Recently listening to Charles’ albums it had gotten me more and more excited to see him live, even to the point where on the night of the gig I would be comparing my expectations to that of a show that would be kind of Otis Redding meets James Brown, and truth be told it would not be far off the mark.
What the evening oozed of in spades was funk and soul. I mean the 6 piece band alone gave you that back before you even added in a leather clad ex James Brown impersonator.
The couple of opening instrumental tracks from the band, before Charles ventured out from behind the curtains, was a perfect start to get the crowd into the mood (Funky Mule followed by Summer in the City).
It is fair to say that whilst the show was really good it was not without a couple of flat points. The first of these was reasonably early in the show when one of Charles’ performance show pieces (to throw the mic and mic stand away, holding onto the cord and pull it back to you, catching it on its return) didn't quite go off without a hitch, and it was sent tumbling to the floor. The crowd was seemed to be a little caught off guard and where they may have thought that this would be a flawless show, they were brought back to music performance reality and seemed to wonder if Charles’ best years had already passed him by. This thought would be dispelled over the next 2 hours and all would be forgiven and forgotten.

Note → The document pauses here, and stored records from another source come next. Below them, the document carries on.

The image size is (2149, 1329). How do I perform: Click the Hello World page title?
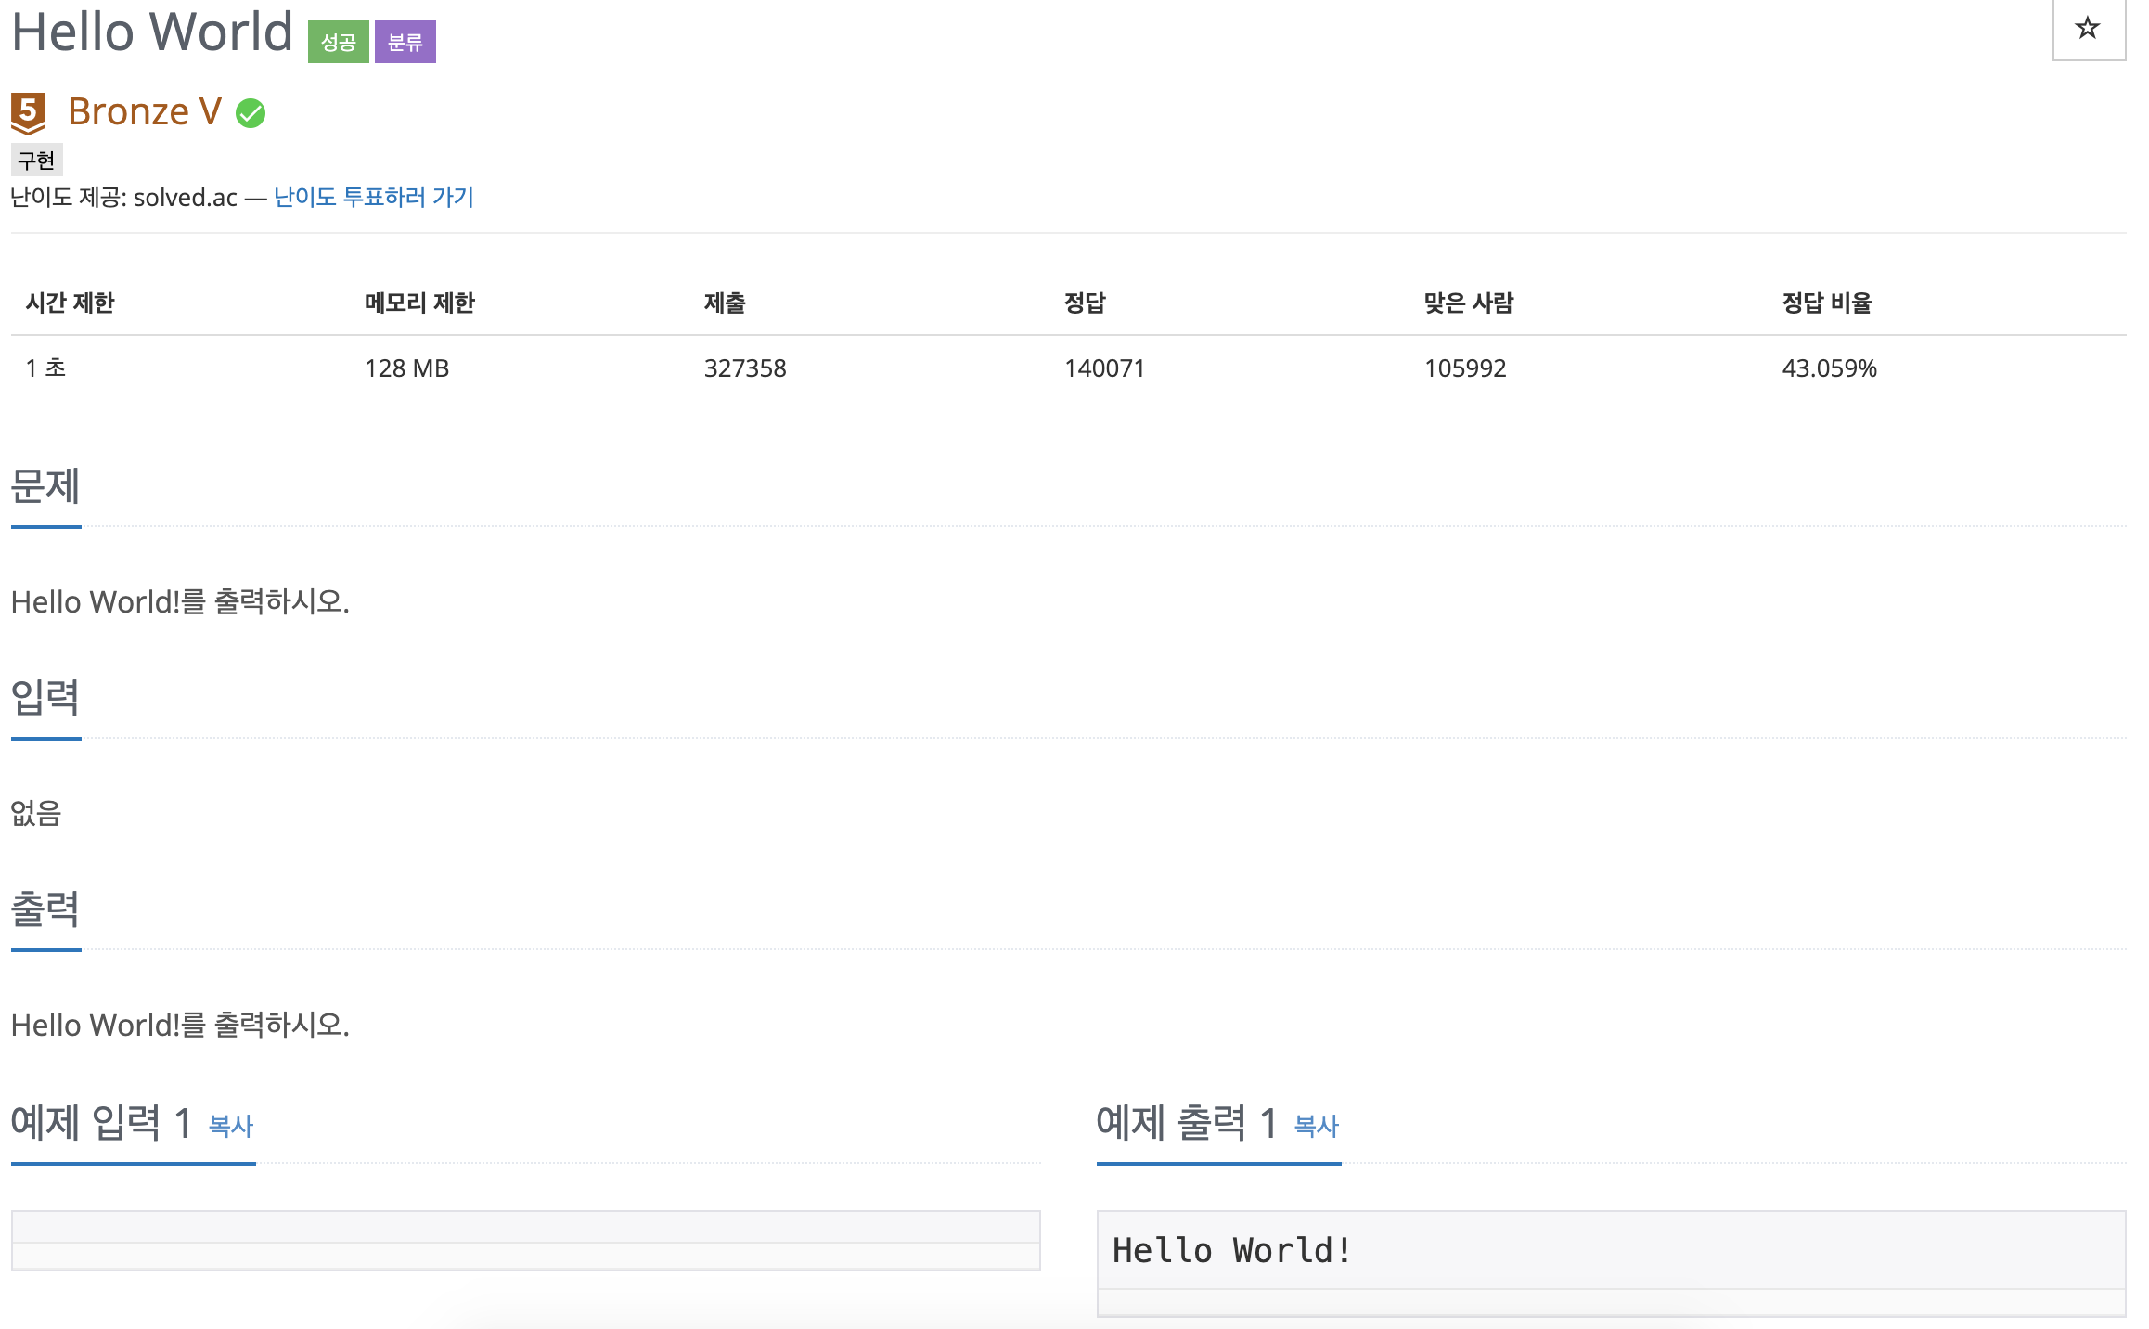click(152, 32)
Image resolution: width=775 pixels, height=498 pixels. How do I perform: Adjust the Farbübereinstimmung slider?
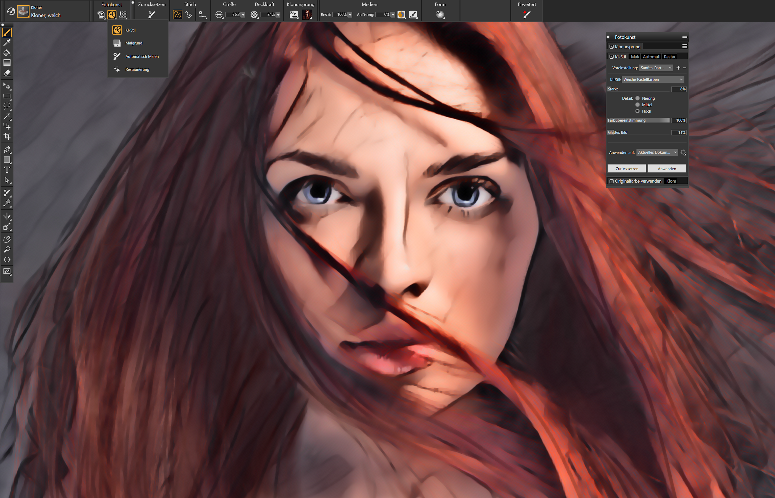tap(638, 120)
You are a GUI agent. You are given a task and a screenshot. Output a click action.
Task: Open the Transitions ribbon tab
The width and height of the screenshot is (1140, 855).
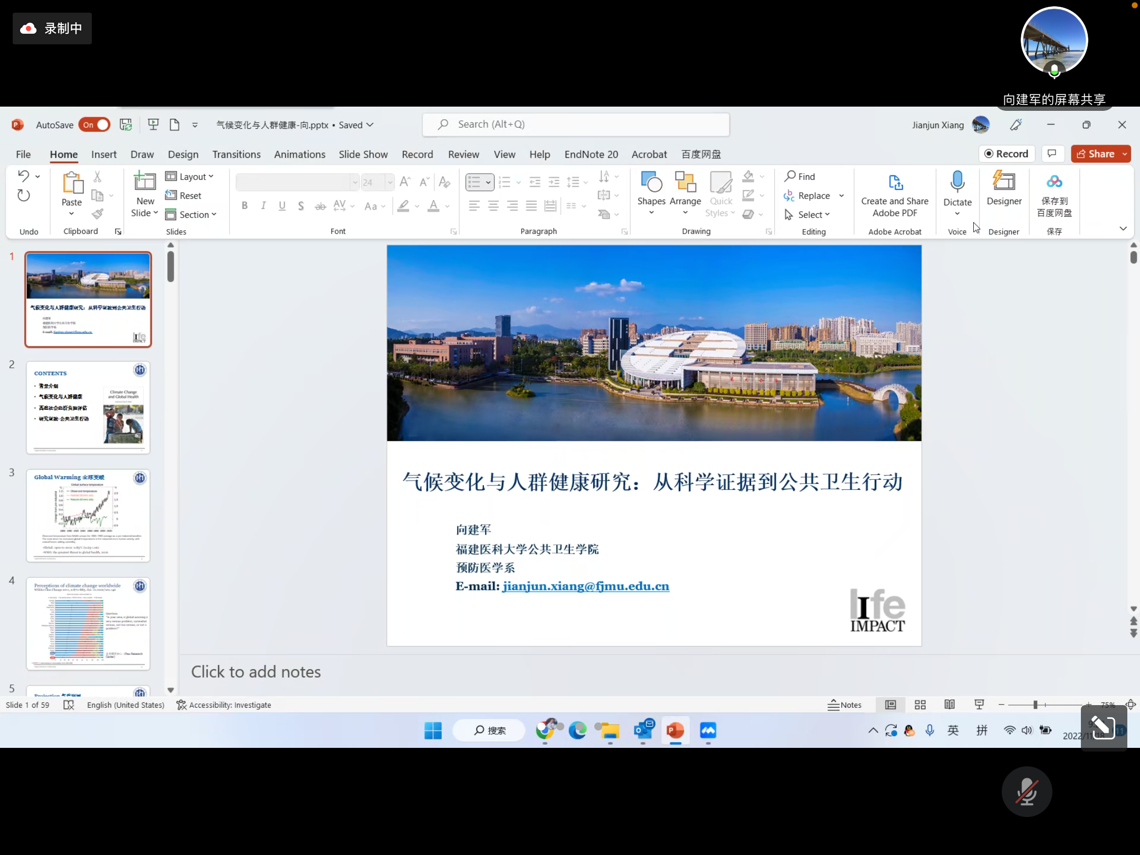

When I mapped out my wish list I had hoped that Charles and the band would not only cover all of his most well known hits but they may well throw in a couple of covers to boot and I would not be disappointed. Not only was the bands intro music a couple of covers, but there was also Heart of Gold by Neil Young and Funky Good Time for the ‘let’s meet the band section’. The move between his own music and the James Brown cover was so seamless, at times you could easily mistake one for the other.
So he is a soul singer, James Brown impersonator you say, well I wonder what he would wear on stage? Well as your guess might be right it was a bright red rhinestone studded leather suit. And it fit the mark perfectly. There was at least one costume change where Charles got out on his red suit and into a more black attire, still adorned with sequins but not quite as ostentatious. As Charles emerged onto the stage for the second time in the evening it was the song I wanted to hear the most out of everything. "Where do we go from here" and whilst I had wanted this to be the opening track of the night it was still pretty good to see it open the second stanza of the evening’s festivities. And when the horns kicked in it all just felt right. Add in a couple of very well executed microphone catches and the Charles was really hitting his straps. At one point I think he actually executed a pretty good version of the splits. Well, at least for a man well into his mid sixties and who would probably put 80 % of the men in the building to shame.

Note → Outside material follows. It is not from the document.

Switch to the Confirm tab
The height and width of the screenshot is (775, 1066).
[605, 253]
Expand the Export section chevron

Another highlight for the evening would be that of the Hype man Mike D who always adorned himself in his jacket, then picked up his glass and then addressed the crowd in an excellent fashion, getting them ready for the performance of “the original Black Rose”.
The encore was only two songs long but the song everyone was there to hear was everything and more than most would have expected. The band stripped back the performance of "Victim of Love" and really left most of it to Charles and his passion energy and voice, all of which is a one of a kind.

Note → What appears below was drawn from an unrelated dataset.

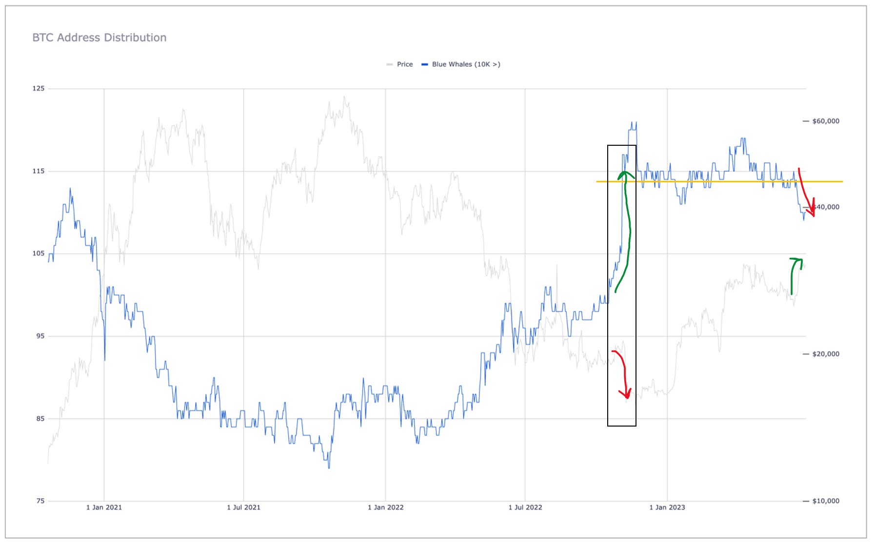Click the $60,000 price axis label

click(825, 121)
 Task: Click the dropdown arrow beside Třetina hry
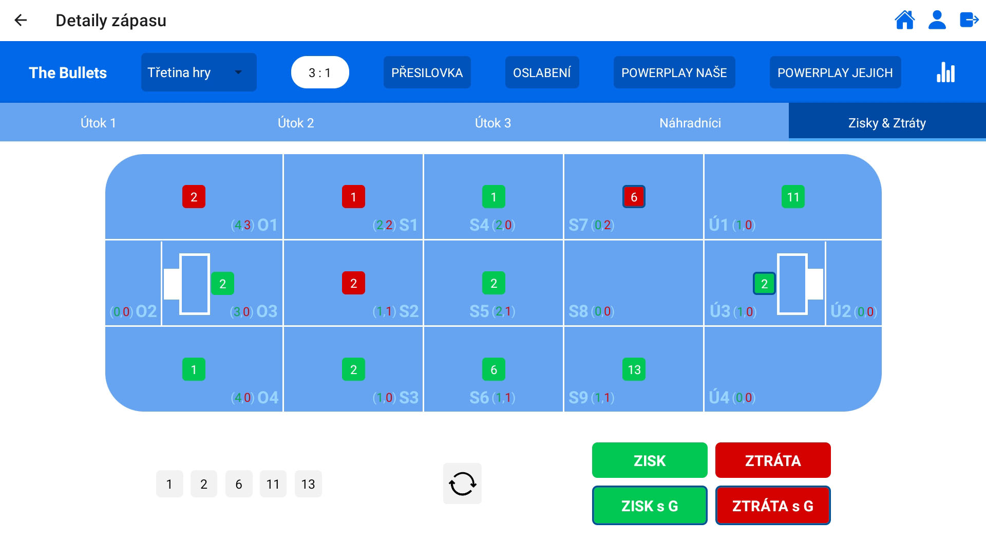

The crowd could have been more focused on the band and this was a tad bit distracting from time to time but when you have been to as many gigs as we have I guess you tend to zone out on this and enjoy the evening for what it means to you.
And as the 20 song set came to an end I noticed I was smiling from ear to ear and was not only really into this funk and soul show, but I also was loving being at Paradiso watching a great performer surrounded by a great band.
I love it Charles, do it again Charles before you are too old to remember all the members of your current band.